§ **Your task**
The lines from the top of the listing through the one containing "Area (88, 1083)" are to be retyped exactly, with no other lines.

'''

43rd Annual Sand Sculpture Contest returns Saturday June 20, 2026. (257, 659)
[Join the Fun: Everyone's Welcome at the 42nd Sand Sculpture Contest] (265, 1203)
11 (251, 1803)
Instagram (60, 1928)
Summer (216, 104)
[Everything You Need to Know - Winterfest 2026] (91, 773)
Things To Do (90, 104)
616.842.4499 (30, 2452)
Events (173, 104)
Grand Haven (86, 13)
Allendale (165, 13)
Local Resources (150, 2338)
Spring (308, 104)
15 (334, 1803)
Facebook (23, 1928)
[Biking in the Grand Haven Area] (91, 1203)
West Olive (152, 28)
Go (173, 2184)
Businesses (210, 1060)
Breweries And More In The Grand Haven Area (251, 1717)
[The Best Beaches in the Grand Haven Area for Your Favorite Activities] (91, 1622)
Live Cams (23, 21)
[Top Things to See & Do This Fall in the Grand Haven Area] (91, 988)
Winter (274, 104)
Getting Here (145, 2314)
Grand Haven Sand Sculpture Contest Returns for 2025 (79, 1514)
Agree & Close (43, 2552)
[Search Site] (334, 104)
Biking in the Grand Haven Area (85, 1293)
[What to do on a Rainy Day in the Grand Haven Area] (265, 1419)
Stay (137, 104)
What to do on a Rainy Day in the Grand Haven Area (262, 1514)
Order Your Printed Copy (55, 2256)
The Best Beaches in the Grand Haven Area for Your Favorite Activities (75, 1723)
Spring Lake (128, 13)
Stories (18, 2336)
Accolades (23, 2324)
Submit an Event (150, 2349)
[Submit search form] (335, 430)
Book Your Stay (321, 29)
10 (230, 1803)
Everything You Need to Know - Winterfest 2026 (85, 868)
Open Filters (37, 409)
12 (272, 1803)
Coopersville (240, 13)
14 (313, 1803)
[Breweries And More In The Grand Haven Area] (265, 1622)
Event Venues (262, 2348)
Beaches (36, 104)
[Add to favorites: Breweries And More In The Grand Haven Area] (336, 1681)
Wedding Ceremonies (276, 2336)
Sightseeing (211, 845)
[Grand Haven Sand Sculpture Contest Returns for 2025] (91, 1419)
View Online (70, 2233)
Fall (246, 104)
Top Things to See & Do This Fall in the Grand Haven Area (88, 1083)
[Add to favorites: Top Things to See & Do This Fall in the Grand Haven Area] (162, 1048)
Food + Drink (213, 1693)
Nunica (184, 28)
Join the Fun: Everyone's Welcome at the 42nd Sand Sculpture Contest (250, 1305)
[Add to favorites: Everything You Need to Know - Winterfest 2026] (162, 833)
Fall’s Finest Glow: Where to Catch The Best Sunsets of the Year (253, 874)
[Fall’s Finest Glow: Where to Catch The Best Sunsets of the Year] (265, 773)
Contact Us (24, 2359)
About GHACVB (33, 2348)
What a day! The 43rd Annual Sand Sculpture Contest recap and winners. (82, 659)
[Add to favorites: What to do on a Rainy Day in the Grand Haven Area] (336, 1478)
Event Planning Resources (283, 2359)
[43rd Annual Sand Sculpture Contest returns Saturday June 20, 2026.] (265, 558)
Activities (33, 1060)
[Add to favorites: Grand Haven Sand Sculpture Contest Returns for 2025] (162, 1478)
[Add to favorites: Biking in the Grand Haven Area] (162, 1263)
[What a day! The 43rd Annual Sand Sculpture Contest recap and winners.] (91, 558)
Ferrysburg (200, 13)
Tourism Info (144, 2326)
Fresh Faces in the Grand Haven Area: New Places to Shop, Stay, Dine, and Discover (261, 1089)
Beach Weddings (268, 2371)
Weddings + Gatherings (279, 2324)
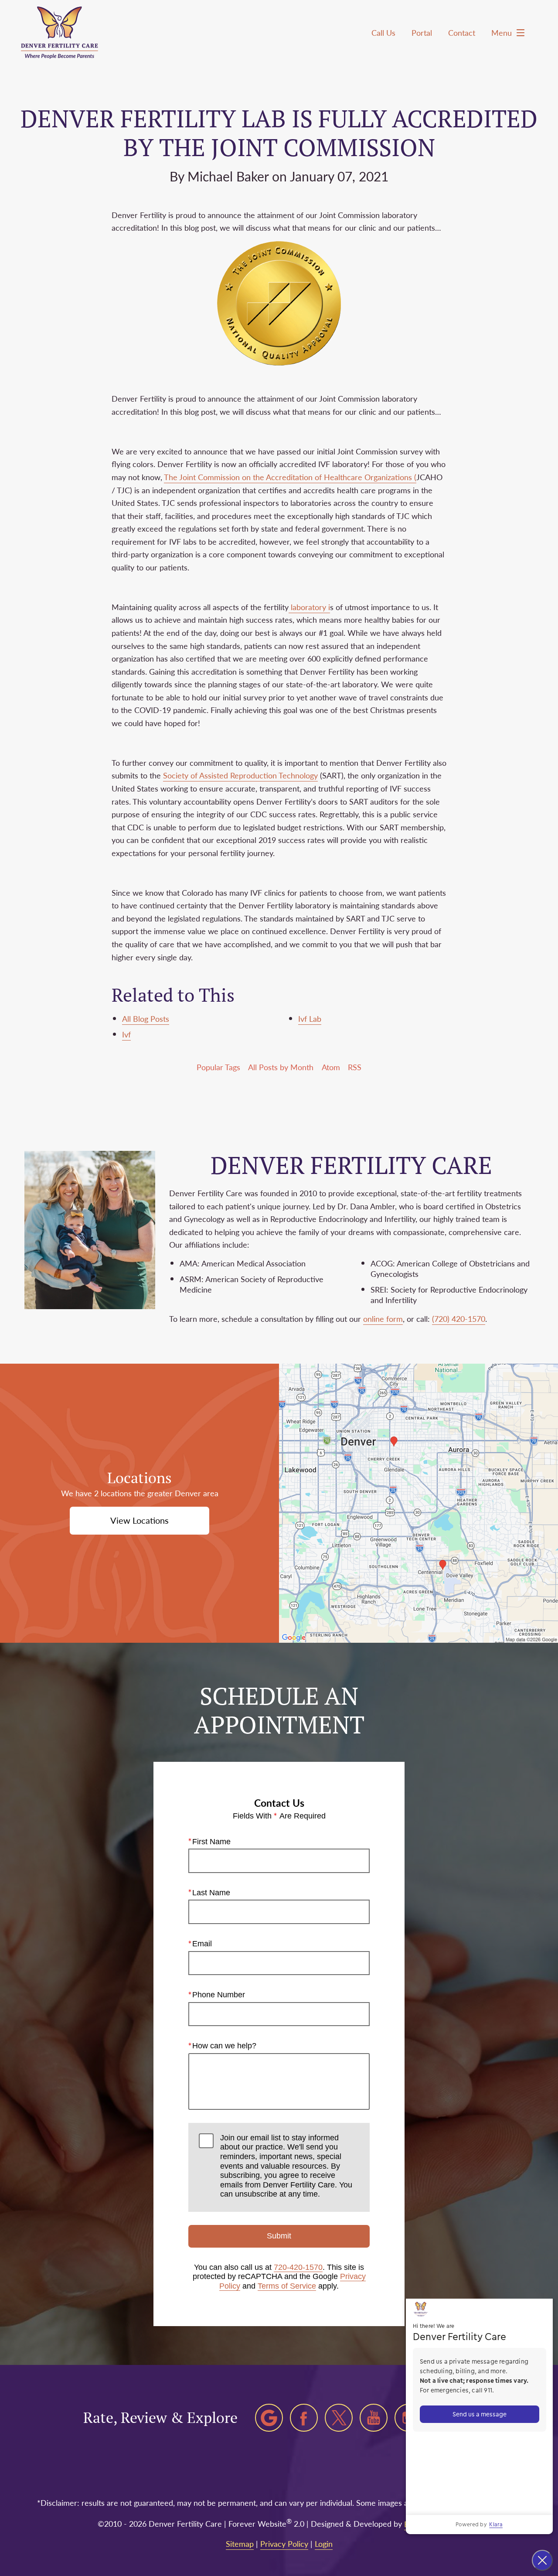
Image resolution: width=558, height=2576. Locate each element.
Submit (279, 2235)
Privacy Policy (284, 2543)
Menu (501, 32)
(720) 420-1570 (458, 1318)
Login (324, 2543)
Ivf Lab (309, 1018)
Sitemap (240, 2543)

'''

§ **Finished exercise**
43rd Annual Sand Sculpture Contest returns Saturday June 20, 2026. (257, 659)
[Join the Fun: Everyone's Welcome at the 42nd Sand Sculpture Contest] (265, 1203)
11 (251, 1803)
Instagram (60, 1928)
Summer (216, 104)
[Everything You Need to Know - Winterfest 2026] (91, 773)
Things To Do (90, 104)
616.842.4499 (30, 2452)
Events (173, 104)
Grand Haven (86, 13)
Allendale (165, 13)
Local Resources (150, 2338)
Spring (308, 104)
15 (334, 1803)
Facebook (23, 1928)
[Biking in the Grand Haven Area] (91, 1203)
West Olive (152, 28)
Go (173, 2184)
Businesses (210, 1060)
Breweries And More In The Grand Haven Area (251, 1717)
[The Best Beaches in the Grand Haven Area for Your Favorite Activities] (91, 1622)
Live Cams (23, 21)
[Top Things to See & Do This Fall in the Grand Haven Area] (91, 988)
Winter (274, 104)
Getting Here (145, 2314)
Grand Haven Sand Sculpture Contest Returns for 2025 (79, 1514)
Agree & Close (43, 2552)
[Search Site] (334, 104)
Biking in the Grand Haven Area (85, 1293)
[What to do on a Rainy Day in the Grand Haven Area] (265, 1419)
Stay (137, 104)
What to do on a Rainy Day in the Grand Haven Area (262, 1514)
Order Your Printed Copy (55, 2256)
The Best Beaches in the Grand Haven Area for Your Favorite Activities (75, 1723)
Spring Lake (128, 13)
Stories (18, 2336)
Accolades (23, 2324)
Submit an Event (150, 2349)
[Submit search form] (335, 430)
Book Your Stay (321, 29)
10 (230, 1803)
Everything You Need to Know - Winterfest 2026 (85, 868)
Open Filters (37, 409)
12 (272, 1803)
Coopersville (240, 13)
14 (313, 1803)
[Breweries And More In The Grand Haven Area] (265, 1622)
Event Venues (262, 2348)
Beaches (36, 104)
[Add to favorites: Breweries And More In The Grand Haven Area] (336, 1681)
Wedding Ceremonies (276, 2336)
Sightseeing (211, 845)
[Grand Haven Sand Sculpture Contest Returns for 2025] (91, 1419)
View Online (70, 2233)
Fall (246, 104)
Top Things to See & Do This Fall in the Grand Haven Area (88, 1083)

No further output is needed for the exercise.